A national survey conducted in 2022 revealed that more than one in three women in Kenya reported experiencing physical abuse in their lifetime. 

According to a United Nations (UN) report, this translates into an astonishing 41 per cent of married women having experienced physical violence.

I spoke to Dr Monicah Buyatsi Oundo, a professional psychologist and current Head of the Department of Social Sciences at Chuka University, and she believes that there is also the psychological aspect that plays a vital role in individuals committing such horrendous acts.

According to Dr Buyatsi, it is not at all normal for a mentally healthy person to harm another in the way that John Matara is alleged to have harmed Starlet Wahu. 

She even cited an experiment carried out on animals, particularly monkeys, which showed that a monkey is always driven to help its fellow animal, both in times of need and in times of joy.

Dr Buyatsi argues that humans are wired to be more empathetic than animals, hence the mental instability that leads to such crimes.

Most murderers, according to Dr Buyatsi, may not have had the proper moral upbringing as children, and the lack of awareness of the consequences of committing murder is prevalent in these individuals.

"It is the urgent duty of all parents to ensure that their children are fully acquainted with social, moral and spiritual values by the age of 17," she said.

In a large number of femicide cases, these victims met their eventual killer through online dating apps and other online platforms.

In two of January's most notable murders, the victims met their killers on online dating sites, including Wahu and university student Rita Waeni, whose body was also found in a short-stay rental in Nairobi's Roysambu area on January 14. 

In line with Dr Buyatsi's hypothesis, young women may not be well grounded in social values as most girls blindly reveal their daily lives on these social media platforms, allowing predators a breach of privacy and this is where online stalking begins. 

The element of desperation is strong in young women, due to a desire to conform to societal expectations. 

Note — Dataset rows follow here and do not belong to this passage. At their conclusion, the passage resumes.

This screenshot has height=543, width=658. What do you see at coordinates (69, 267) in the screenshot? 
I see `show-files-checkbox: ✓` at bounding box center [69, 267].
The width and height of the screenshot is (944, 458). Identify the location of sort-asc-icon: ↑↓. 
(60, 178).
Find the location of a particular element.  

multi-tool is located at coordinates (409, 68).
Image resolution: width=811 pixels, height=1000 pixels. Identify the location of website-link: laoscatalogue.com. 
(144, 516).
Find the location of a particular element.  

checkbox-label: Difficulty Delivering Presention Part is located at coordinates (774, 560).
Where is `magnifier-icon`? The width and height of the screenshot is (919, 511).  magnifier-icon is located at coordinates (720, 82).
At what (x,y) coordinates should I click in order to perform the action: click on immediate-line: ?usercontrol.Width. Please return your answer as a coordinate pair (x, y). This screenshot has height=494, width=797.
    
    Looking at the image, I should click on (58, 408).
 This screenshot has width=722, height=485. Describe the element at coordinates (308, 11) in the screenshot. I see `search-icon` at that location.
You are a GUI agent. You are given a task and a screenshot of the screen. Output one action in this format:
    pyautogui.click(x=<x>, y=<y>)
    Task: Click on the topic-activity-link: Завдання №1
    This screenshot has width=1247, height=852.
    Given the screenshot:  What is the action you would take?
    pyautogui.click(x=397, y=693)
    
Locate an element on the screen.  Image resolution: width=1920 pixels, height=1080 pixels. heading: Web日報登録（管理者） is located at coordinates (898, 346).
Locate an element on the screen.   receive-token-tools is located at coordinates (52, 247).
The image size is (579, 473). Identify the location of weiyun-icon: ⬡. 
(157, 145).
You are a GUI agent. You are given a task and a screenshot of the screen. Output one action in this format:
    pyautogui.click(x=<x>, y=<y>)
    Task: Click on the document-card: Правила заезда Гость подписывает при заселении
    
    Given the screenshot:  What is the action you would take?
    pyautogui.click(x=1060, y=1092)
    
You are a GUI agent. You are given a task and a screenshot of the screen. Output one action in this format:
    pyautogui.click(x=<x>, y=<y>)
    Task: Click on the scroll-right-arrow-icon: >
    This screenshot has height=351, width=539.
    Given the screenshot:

"Young women may stay in abusive relationships just to live up to the expectations of their peers," Dr Buyatsi argued. 

Dr Buyatsi has not lost hope, however, as she believes that there are ways to curb femicide that are within reach. 

Young people today are too exposed to social media and there is a need to teach them interpersonal skills because they are being raised indirectly through gadgets and they have not fully developed the full emotional perspective of life. 

They do not have the emotional awareness to recognise the deadly dangers of meeting strangers online.

Dr Buyatsi argues that instead of demonising gadgets and social media, we should empower our young people through our educational and religious systems.

In doing so, we may finally find a way to end femicide in Kenya.